Я хотел возразить, что подобное определение неприменимо к доктору Бенавидесу, с самого начала показавшемуся мне человеком кристальной честности, просто чистейшим из всех, кого мне доводилось знать, но тут же понял, что она имела в виду не моральные качества Франсиско Бенавидеса, а то обстоятельство, что он, как улитка – свой домик, всегда носит с собой наследие своего отца. Иными словами – слишком трудно отвлечься от мысли, что та же самая рука, которая разглаживала кусочек пластыря на скуле моей дочери, когда-то в прошлом держала позвонок застреленного на улице человека, да не какого попало, а того, чье преступление поныне живет среди нас, колумбийцев, и таинственными путями подпитывает бесчисленные войны, на которых мы и пятьдесят семь лет спустя продолжаем убивать друг друга. Я спросил себя – не случилось ли так, что в моей жизни приоткрылась дверь, и в нее проникли чудовища насилия, способные разработать стратегию и измыслить уловки, чтобы войти в наши дома, в наши квартиры, в кроватки наших детей. Помню, я подозревал, что никто никогда не может считать себя в безопасности, и еще помню, как с тем тайным волнением, какое всегда присуще обетам без свидетелей, поклялся себе, что мои дочери – смогут. Я твердил себе это ежедневно, я навещал своих дочек, когда они жили уже в доме моих тестя и тещи – в холодном особняке, терраса которого выходила на эвкалиптовую рощу, поочередно вынимал их, спящих, из кувез и поочередно прижимал к груди, а меж тем добавлял страницу к моему роману о Джозефе Конраде в Панаме. (Ту, например, где говорилось о дочери рассказчика, которая родилась на шестом с половиной месяце беременности и была так мала, что ее можно было накрыть ладонями, так бесплотна, что можно было увидеть изгиб ее бедренных и берцовых костей, так бессильна, что даже не могла сосать материнскую грудь.) И однажды вечером, когда М. пыталась стимулировать сосательный рефлекс дочек, вкладывая им в рот костяшку правого мизинца, я вдруг понял, что думаю не о них, а о Фернандо Бенавидесе, не о материнском молоке, которое надо им дать, чтобы ночью мы могли сомкнуть глаза – а о рентгенограмме грудной клетки с пулей внутри, не об уколе в крохотную пятку и не об анализах крови – а о светящемся в формалине фрагменте позвоночника.

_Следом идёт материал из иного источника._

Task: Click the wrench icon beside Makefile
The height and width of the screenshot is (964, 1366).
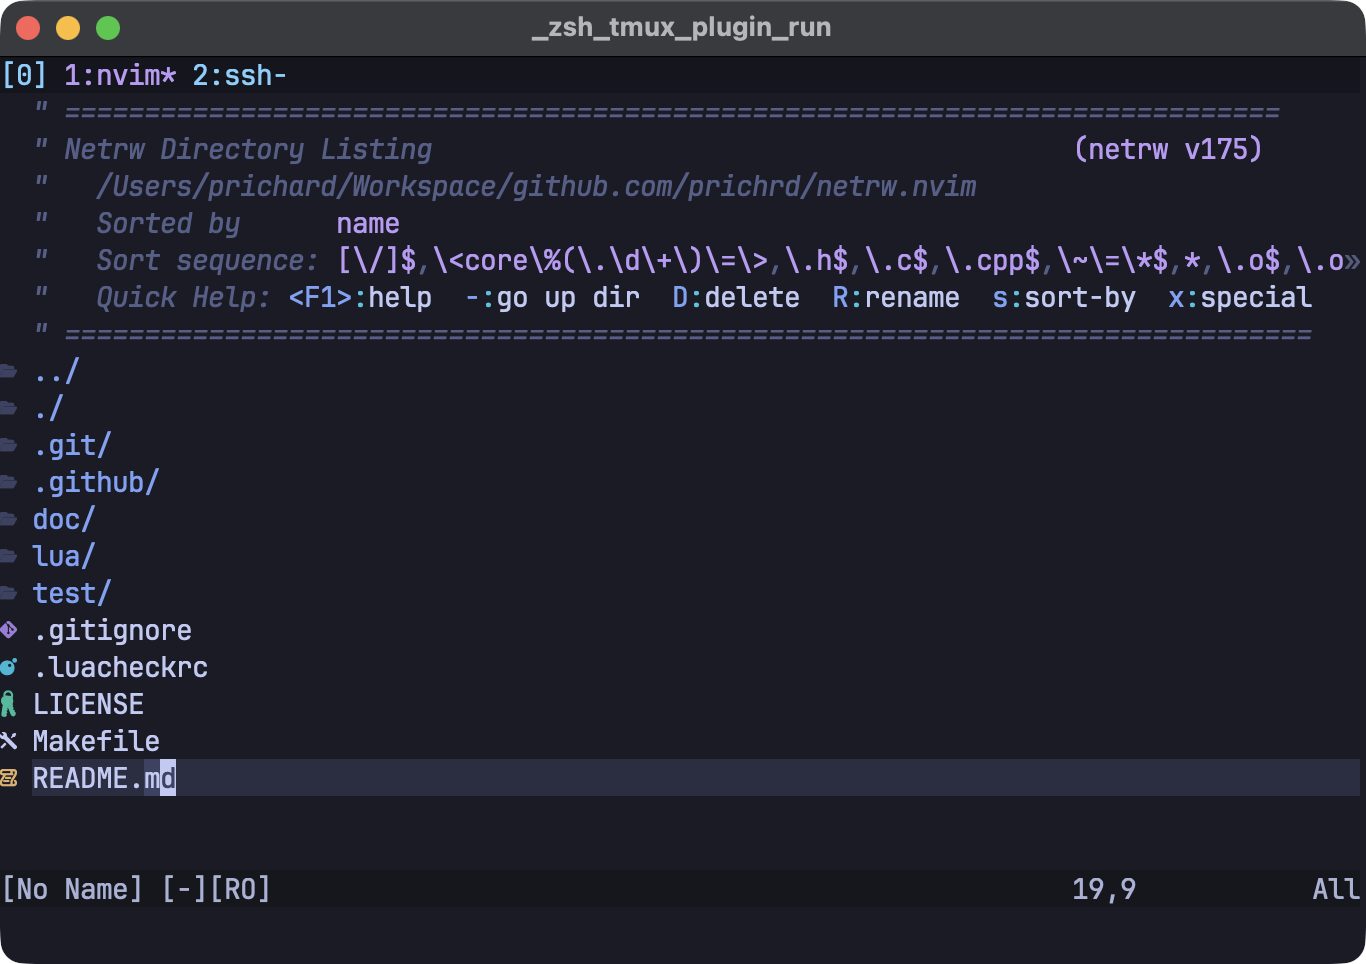Action: click(10, 741)
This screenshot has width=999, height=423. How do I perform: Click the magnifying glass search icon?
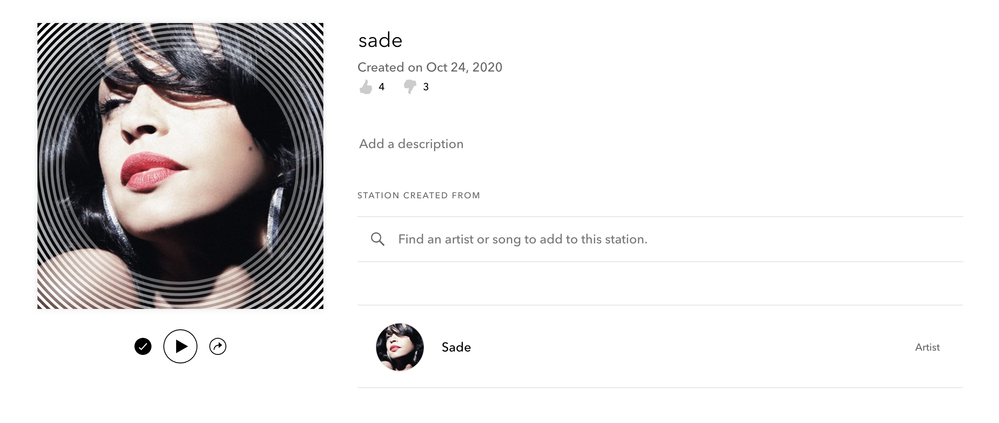[x=377, y=239]
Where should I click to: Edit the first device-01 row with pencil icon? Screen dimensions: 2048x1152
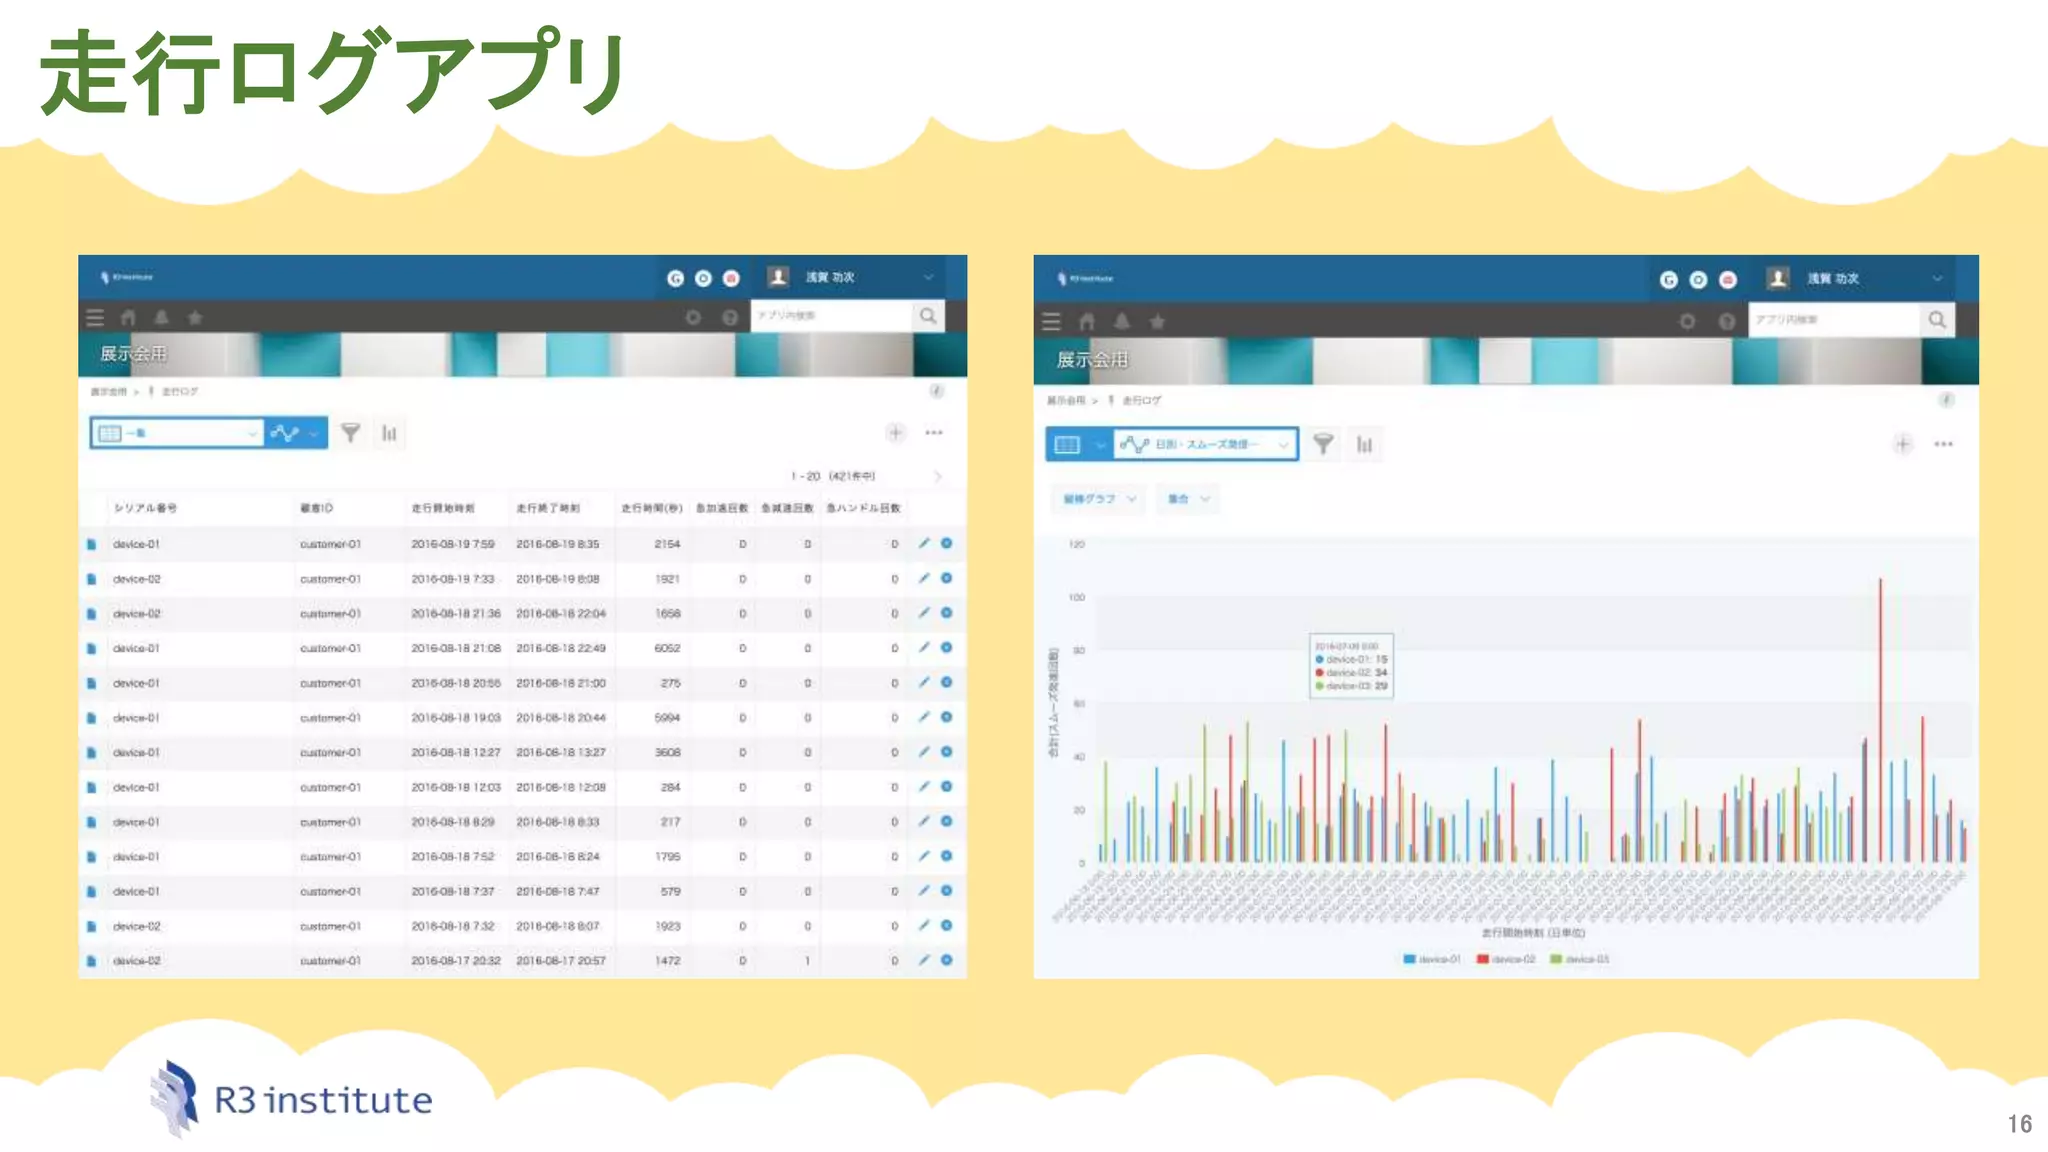pyautogui.click(x=924, y=544)
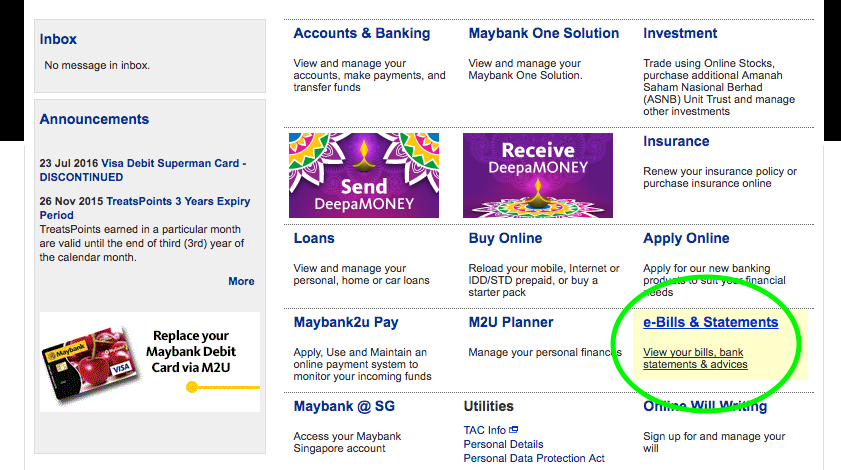
Task: Open the M2U Planner
Action: (x=511, y=322)
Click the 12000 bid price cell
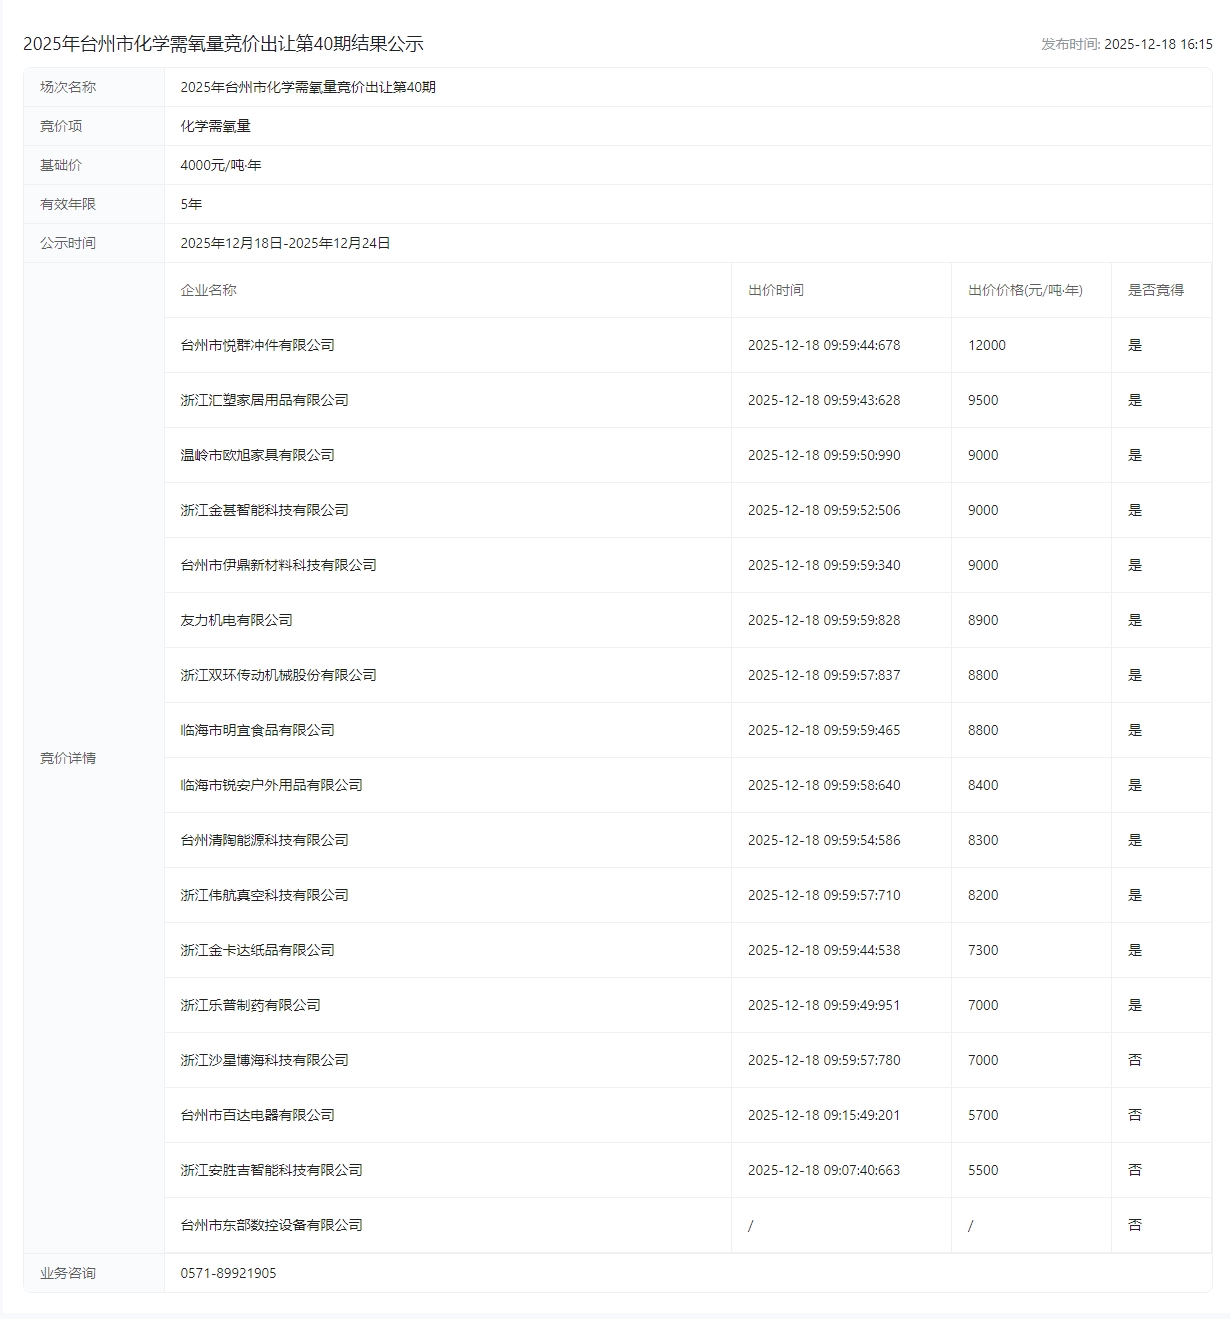Image resolution: width=1230 pixels, height=1319 pixels. tap(986, 345)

– У тебя это скоро станет просто манией, – однажды упрекнула меня М. – Я вижу по твоему лицу…

– Что ты видишь?

– Не знаю. Но хотела бы, чтобы это не происходило с тобой сейчас. Все очень изнурительно… я измучена, ты измучен. И я хотела бы, чтобы мне не пришлось вытягивать их в одиночку. Я говорю о девочках. Не знаю, что с тобой происходит, но хочу, чтобы ты оставался здесь, со мной, и чтобы мы все делали вместе.

– Мы вместе все и делаем.

– Но что-то же с тобой происходит?

– Ничего со мной не происходит, – сказал я. – Ровным счетом ничего.

III. Раненый зверь

Карбальо вновь появился в моей жизни в конце ноября. Мои дочки уже покинули кувезы и спали с нами, в той самой квартире, где до замужества М. жила вместе с родителями: мы укладывали девочек в манеж со съемным бортиком, где умещались обе; каждая была подключена к собственному кислородному баллону, глядевшему на нее снаружи, будто молчаливый родственник, и у каждой была собственная пластиковая канюля, закрывавшая верхнюю губу. 21 числа, где-то около шести, когда в самом разгаре была процедура смены пеленок, мне позвонила приятельница и сообщила новость: сегодня утром скончался Рафаэль Умберто Морено-Дюран, один из самых известных романистов своего поколения и с недавних пор – мой друг. «Его больше нет с нами», – сказала она, выделив голосом это покорствующее судьбе «нет», и назвала время отпевания и точный адрес церкви, где оно должно состояться. И на следующее утро я был там, вместе с родными и друзьями Эр-У (как все мы называли его) испытывая разом и скорбь и облегчение, потому что болезнь его была недолгой, но тяжкой и мучительной, хоть он и переносил ее с юмором и с тем, что иначе как «мужеством» не назовешь.